Particles can travel into a woman’s body and cause inflammation – enabling the cells to flourish.
It’s the first study to identify modifiable environmental factors – including those associated with the workplace.
Hairdressers, beauticians and related workers were most likely to come into contact with ammonia, hydrogen peroxide, organic dyes and pigments, and bleaches, and the second most to talcum powder.
It’s not clear, however, if these associations were driven by a single agent, a combination, or other workplace factors, say the Canadian team.
Specifically, working for 10 or more years as a hairdresser, barber, beautician and in related roles was associated with a three-fold higher risk.
Employment in construction nearly tripled the risk while, somewhat surprisingly, those in accountancy were twice more prone.
Similarly, long-term work in the clothing industry, including embroidery, was associated with an 85% heightened risk of developing the disease while working in sales or retail was associated with heightened risks, respectively, of 45% and 59%.

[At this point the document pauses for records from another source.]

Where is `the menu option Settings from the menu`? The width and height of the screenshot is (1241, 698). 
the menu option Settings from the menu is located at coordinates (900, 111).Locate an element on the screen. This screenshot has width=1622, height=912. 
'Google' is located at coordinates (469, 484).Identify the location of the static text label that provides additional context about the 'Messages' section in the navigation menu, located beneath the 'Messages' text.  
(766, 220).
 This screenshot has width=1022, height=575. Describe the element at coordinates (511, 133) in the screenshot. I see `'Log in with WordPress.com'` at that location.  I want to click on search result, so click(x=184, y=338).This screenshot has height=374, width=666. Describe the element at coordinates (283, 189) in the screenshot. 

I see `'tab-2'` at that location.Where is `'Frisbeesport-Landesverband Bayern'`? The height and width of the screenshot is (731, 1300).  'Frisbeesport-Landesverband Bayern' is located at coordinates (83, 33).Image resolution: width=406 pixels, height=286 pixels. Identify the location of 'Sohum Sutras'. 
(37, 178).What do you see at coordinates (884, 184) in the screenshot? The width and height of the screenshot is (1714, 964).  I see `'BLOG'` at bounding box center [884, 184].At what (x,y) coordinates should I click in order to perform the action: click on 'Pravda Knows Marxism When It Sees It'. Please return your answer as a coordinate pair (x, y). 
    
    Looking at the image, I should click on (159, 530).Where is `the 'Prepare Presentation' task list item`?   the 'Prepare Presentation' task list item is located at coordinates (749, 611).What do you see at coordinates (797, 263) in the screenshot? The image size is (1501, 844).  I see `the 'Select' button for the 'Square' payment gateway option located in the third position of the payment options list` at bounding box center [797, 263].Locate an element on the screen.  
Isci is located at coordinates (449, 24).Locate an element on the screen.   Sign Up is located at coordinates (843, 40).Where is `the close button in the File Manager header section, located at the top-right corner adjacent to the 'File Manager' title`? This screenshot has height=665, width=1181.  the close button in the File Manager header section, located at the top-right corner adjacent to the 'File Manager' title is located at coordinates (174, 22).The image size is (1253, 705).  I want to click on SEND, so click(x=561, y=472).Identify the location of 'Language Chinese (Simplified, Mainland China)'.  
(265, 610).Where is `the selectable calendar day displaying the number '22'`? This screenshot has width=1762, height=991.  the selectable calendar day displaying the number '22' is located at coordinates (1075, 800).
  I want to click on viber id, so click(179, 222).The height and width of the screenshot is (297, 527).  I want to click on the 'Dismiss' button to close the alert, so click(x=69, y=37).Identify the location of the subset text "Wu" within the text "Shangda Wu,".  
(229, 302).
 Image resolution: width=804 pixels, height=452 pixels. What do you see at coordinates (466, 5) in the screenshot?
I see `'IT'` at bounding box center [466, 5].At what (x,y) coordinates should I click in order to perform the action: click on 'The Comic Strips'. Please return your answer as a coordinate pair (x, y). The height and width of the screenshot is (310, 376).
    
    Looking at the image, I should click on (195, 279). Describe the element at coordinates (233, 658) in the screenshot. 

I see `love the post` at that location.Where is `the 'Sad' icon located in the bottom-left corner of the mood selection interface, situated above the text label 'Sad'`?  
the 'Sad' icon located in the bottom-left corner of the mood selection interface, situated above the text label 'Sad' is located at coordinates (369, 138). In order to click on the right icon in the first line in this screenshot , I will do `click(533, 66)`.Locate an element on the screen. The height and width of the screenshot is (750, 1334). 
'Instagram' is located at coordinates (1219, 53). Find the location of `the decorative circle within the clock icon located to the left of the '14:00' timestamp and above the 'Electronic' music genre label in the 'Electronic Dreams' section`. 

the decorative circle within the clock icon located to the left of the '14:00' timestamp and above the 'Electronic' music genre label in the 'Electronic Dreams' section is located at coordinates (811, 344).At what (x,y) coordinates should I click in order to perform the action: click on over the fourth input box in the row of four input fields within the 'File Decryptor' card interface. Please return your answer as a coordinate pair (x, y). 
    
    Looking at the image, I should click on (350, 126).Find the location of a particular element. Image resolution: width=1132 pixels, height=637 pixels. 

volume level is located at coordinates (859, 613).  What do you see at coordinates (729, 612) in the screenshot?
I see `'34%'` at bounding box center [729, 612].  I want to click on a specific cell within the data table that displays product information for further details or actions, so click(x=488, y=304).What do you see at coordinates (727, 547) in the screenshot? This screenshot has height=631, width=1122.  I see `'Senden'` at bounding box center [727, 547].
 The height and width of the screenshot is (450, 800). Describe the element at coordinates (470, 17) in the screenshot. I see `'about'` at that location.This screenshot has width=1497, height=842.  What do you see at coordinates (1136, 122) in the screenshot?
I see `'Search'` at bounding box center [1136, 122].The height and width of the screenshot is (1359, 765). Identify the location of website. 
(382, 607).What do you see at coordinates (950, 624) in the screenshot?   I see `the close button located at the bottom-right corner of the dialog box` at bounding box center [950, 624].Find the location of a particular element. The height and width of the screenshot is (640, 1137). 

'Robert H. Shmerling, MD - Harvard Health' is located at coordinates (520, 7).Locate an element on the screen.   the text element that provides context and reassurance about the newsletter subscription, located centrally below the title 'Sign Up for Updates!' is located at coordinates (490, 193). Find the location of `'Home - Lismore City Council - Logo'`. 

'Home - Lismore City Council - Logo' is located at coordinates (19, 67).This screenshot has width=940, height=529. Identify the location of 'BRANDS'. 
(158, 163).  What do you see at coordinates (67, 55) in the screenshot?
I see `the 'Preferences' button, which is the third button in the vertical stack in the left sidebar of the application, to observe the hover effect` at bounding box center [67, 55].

The IARC has concluded occupation as a hairdresser or barber entails exposures that are “probably carcinogenic to humans.”
But overall epidemiological evidence for this occupation remains inconsistent for ovarian cancer to date, said Dr Koushik.
Conversely, women working as professional nurses were suggested to have decreased risks.
The findings were based on an analysis of 491 participants in the PROVAQ (PRevention of OVArian Cancer in Quebec) study.
The 18 to 79-year-olds had been recruited from seven Montreal hospitals between 2010 and 2016 after being diagnosed with ovarian cancer.
More of the women with ovarian cancer had lower educational attainment, shorter oral contraceptive use, and either no or fewer children than the controls – all potential risk factors for the disease.
It’s known as ‘the silent killer’ as symptoms usually develop once it has already spread.
Ovarian cancer strikes 7,400 women in the UK annually, claiming more than 4,000 deaths a year. Swift diagnosis is key.
Currently only around a third of cases are caught early – with the majority at later stages.
Worldwide the number of women being diagnosed is likely to rise to 371,000 a year by 2035. Incidence in the UK is projected to rise by 5 percent.